In Pineta, am Rande des bischöflichen Pinienwaldes, findet sich auch das älteste Gebäude Lignanos, das aber gar nicht hier gebaut wurde. Die Kirche San Zaccaria hat man im 15. Jahrhundert neben dem Tagliamento errichtet. Doch dieser trat immer wieder über die Ufer und die kleine Kirche drohte zerstört zu werden. 1965 zerschnitt man sie deshalb in viele Teile und siedelte das kleine Gotteshaus kurzerhand um.

Der Duft der Pinien begleitet die Radler. 1,2 Millionen dieser Bäume wurzeln in Lignano – das hat sich auch bei den Zikaden herumgesprochen.
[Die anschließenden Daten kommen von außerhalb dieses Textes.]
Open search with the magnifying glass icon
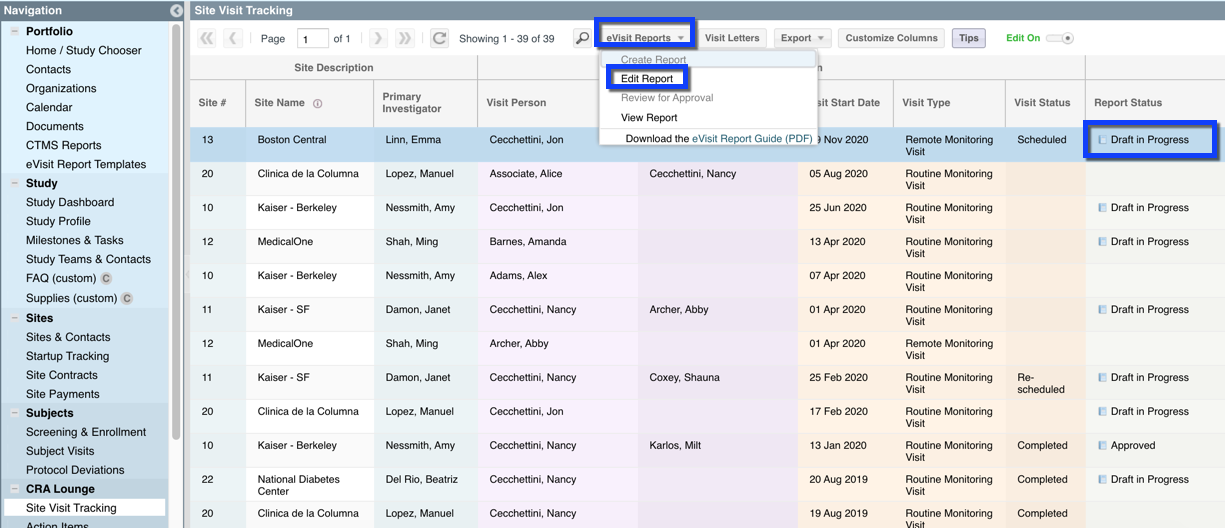This screenshot has height=528, width=1225. pyautogui.click(x=582, y=39)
Das Surren der Fahrradkette wird von ihrem durchgehenden Gezirpe völlig überdeckt. Das laute Geräusch gilt bei den meisten jedoch nicht als unangenehm – es vermittelt eben das Gefühl von Süden, Urlaub und mediterraner Welt.

Mit dem Bike kann man aber auch perfekt die Lagune erkunden: Mit dem Rad-Transfer-Boot, das über die Tourismusinformation gebucht werden kann, geht es entlang der Lagune in das historische Städtchen Marano Lagunare. Geschichte quillt hier aus jeder einzelnen kleinen Gasse der 81 vor Christus gegründeten Legionsstadt. Mit dem Rad geht es dann weiter querfeldein in Richtung des Waldes von Muzzana del Turgnano, dem Bosco Baredi/Selva di Arvonchi. Der Wald ist übrigens für seine Trüffelvorkommen bekannt.

Quer über die Felder geht es zum Weingut Albafiorita bei Latisana. Der kühle Bio-Wein, dessen Traube extra mit der Uni Udine entwickelt wurde, schmeckt nach dieser Tour besonders gut. Winzer Dino De Marchi erklärt, dass diese spezielle Sorte um 75 Prozent weniger Spritzmittel braucht. Da geht sich locker noch ein Glaserl aus, bevor es nach Palazzolo Dello Stella geht, zur Bilancia di Bepi.

Daniele hat die Fischerei von seinem Großvater Bepi übernommen. Das entzückende, alternativ anmutende Reich hält die traditionelle Fischereimethode mit Senknetzen (Bilancia genannt) am Leben. Die Fischerhütte ist gespickt mit Erinnerungen.

Danieles Großvater hatte hier auch prominenten Besuch: Ernest Hemingway mit seiner vierten Frau Mary. Lignano schenkte dem Künstler einst sogar ein Grundstück, weil man ihn – ob des Promifaktors – lieber hier gehabt hätte als in Florida, mit dem der Schriftsteller Lignano gern verglich. Aber Hemingway schenkte es zurück und nächtigte lieber bei Freunden wie Bepi, als sich eine Lignano-Villa zu bauen.

An der hauseigenen Schiffsanlegestelle wartet schon das Boot. Die Räder werden wieder verladen und man genießt die Fahrt durch das Naturschutzgebiet der Stella, vorbei an diversen Wasservögeln, wogendem Schilf und den traditionellen Casoni, den Fischerhäusern der Lagune, zurück nach Lignano.

Nach dem stillen und beschaulichen Ausklang gelüstet es tatsächlich wieder ein bisschen nach Spaß und Action. Der Sunnyboy vom SUP-Center kann in diesem Fall zum Glück weiterhelfen. Stand-up-Paddeln ist mindestens so sehr Ganzkörper-Workout wie Nordic Walking am Strand. Und auf dem Mega-SUP, das für bis zu acht Personen Platz hat, zeigt sich der wahre (Ruder-)Takt der Freundschaft.